That said, returning to the idea of an authentic simulation, I believe
if the simulation includes the somatic contribution, thus
comprehensively simulating both mind and body, that there is no reason
the simulation won't fully and faithfully remanifest the original
mind-body persona.

What do you think Gordon?  Does this work for you, or no?

Now I'll elaborate a little on how I got here.

Some previously unconnected bits.

Years ago,  I chanced to wonder what it must be like to be a liver
cell; to live in a world where all the glory was reserved for
'elitest' neural tissue.  Cells are cells, and logically should be
equal.  Some conundrum there.

I used to visualize the human body devoid of all but neural tissue --
remember the old plastic educational toy, the visible man?  I would
think of this -- the brain and the neural filigree extending out from
it -- as the "real" person, and would demote the remainder to a lower
order, mechanistic, almost lifeless status.  Same conundrum as above,
but unrecognized at the time.

Then I chanced upon Paul Pietsch's "Shufflebrain"

http://www.indiana.edu/~pietsch/home.html

where the author writes of memory and seemingly-deliberative behavior
in single-celled organisms.   From this I concluded that information
processing need not be the exclusive province of multicellular neural
tissue.

Then Nova or the National Geographic channel produced a program about
the microscopic world.  They advertised it with a bit of video showing
living paramecium, about three or four seconds worth.  I never saw the
program, but I saw that video clip five or six times, and it had a
huge impact.  A paramecium swims along, impressively vigorous and
vital in its movement, then it stops for a moment, deliberates
(processes information?) and then heads off in a different direction.

(Source records)
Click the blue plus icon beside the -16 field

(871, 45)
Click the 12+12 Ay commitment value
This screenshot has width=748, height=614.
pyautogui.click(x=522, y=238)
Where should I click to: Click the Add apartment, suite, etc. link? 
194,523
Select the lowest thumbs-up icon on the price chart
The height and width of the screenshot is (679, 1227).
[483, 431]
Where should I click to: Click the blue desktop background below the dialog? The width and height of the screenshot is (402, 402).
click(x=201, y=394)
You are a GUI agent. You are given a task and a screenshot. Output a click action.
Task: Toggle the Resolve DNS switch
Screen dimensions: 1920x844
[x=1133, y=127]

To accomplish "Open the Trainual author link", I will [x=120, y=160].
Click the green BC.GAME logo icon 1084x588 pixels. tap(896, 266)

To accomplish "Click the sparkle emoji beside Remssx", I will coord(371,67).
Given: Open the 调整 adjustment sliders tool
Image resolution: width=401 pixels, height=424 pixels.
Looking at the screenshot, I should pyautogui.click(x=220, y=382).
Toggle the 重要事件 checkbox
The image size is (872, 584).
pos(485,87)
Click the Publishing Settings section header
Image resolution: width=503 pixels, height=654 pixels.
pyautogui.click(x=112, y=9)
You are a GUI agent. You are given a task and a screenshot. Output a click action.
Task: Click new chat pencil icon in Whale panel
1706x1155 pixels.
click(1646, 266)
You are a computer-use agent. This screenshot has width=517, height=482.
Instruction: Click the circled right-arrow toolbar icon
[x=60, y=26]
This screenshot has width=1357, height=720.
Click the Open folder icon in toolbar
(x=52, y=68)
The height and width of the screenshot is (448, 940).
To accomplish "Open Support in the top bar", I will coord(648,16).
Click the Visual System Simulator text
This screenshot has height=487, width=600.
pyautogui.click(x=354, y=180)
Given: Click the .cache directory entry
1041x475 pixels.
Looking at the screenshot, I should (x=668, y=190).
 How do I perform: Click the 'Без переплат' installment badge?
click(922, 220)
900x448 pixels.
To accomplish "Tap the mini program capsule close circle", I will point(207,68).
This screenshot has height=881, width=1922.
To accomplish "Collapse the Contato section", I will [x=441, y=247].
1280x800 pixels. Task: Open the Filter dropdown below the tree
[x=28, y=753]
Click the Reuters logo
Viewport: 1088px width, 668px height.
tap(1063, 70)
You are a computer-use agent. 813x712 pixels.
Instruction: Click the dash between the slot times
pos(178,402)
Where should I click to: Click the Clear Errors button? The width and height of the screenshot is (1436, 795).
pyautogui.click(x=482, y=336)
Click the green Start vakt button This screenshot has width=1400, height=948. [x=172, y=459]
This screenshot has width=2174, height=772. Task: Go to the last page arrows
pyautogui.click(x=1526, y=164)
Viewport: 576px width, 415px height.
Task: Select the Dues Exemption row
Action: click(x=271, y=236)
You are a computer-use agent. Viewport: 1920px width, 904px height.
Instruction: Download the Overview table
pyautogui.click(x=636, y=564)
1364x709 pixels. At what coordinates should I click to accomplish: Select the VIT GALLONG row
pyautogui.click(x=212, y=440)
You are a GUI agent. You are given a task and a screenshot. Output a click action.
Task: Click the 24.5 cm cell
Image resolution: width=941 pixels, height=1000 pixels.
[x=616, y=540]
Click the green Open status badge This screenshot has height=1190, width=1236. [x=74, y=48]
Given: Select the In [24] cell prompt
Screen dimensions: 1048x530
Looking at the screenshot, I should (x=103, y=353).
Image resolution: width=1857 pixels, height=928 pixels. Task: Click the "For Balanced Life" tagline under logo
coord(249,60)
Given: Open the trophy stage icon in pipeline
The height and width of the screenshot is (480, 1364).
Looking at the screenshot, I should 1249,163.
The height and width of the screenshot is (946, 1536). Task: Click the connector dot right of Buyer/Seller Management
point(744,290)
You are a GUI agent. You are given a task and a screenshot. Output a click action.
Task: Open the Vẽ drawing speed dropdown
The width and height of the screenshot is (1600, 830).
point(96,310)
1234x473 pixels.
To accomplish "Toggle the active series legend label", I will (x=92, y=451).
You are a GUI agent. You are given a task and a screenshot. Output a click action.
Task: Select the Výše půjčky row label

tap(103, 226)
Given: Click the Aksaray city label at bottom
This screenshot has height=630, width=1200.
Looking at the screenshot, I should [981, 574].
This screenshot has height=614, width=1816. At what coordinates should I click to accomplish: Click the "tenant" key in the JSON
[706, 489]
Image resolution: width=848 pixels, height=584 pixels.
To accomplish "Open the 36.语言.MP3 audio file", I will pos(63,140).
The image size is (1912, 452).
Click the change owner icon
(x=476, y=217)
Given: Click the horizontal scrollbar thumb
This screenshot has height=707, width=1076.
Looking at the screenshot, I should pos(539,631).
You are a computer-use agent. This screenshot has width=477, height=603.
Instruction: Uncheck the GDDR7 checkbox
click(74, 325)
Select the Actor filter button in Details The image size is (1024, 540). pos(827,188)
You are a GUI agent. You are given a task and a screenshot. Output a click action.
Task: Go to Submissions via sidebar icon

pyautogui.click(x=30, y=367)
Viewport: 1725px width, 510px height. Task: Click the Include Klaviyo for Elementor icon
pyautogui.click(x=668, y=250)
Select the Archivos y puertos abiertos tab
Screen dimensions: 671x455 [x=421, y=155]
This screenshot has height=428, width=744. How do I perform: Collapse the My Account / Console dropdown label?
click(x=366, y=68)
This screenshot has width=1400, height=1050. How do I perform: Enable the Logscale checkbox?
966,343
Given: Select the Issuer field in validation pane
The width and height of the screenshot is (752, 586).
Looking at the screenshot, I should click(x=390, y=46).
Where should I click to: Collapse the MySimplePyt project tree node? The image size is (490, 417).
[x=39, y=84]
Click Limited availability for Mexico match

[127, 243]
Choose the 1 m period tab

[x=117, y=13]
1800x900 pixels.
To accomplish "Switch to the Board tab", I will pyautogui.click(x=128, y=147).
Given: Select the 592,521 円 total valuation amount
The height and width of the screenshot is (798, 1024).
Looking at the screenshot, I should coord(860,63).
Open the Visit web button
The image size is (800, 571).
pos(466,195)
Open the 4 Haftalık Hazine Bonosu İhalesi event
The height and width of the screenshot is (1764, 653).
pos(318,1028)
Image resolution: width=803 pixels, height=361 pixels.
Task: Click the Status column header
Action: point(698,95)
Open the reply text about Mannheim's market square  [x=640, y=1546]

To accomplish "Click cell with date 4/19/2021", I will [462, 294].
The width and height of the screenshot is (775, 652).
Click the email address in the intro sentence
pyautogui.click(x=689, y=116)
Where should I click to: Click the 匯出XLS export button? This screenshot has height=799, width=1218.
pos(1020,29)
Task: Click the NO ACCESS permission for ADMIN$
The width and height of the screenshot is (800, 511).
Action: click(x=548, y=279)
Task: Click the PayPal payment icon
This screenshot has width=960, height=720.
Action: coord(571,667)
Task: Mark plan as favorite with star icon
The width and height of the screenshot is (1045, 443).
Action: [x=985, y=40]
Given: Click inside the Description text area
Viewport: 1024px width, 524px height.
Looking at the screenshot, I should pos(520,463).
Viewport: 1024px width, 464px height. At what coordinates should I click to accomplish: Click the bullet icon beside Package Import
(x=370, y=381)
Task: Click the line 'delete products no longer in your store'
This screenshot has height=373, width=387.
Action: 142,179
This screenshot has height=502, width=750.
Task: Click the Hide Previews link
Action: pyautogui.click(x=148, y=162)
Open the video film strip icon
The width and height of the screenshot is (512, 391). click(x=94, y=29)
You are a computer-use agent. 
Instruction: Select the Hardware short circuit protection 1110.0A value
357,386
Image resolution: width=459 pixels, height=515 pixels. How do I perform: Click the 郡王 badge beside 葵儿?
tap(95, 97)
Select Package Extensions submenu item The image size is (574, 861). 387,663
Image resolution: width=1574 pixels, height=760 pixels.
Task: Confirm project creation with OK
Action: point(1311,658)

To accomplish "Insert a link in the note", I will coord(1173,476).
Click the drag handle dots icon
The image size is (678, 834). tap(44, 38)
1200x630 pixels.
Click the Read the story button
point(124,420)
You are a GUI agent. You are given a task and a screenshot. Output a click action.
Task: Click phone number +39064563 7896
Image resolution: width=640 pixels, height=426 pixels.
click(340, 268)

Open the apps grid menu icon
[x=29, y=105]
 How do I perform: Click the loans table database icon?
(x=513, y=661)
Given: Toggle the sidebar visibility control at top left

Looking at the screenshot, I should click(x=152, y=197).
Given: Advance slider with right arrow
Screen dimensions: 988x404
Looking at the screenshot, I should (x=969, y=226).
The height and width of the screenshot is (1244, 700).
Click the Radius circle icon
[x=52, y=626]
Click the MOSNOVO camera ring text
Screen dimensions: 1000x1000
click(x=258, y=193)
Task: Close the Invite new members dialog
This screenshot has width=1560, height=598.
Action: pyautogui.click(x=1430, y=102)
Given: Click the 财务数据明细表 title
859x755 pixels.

:: About this exercise ::
In the passage on simulating mind and body, copy the stretch from "http://www.indiana.edu/~pietsch/home.html" through "a different direction.".

:: Exercise result ::
http://www.indiana.edu/~pietsch/home.html

where the author writes of memory and seemingly-deliberative behavior
in single-celled organisms.   From this I concluded that information
processing need not be the exclusive province of multicellular neural
tissue.

Then Nova or the National Geographic channel produced a program about
the microscopic world.  They advertised it with a bit of video showing
living paramecium, about three or four seconds worth.  I never saw the
program, but I saw that video clip five or six times, and it had a
huge impact.  A paramecium swims along, impressively vigorous and
vital in its movement, then it stops for a moment, deliberates
(processes information?) and then heads off in a different direction.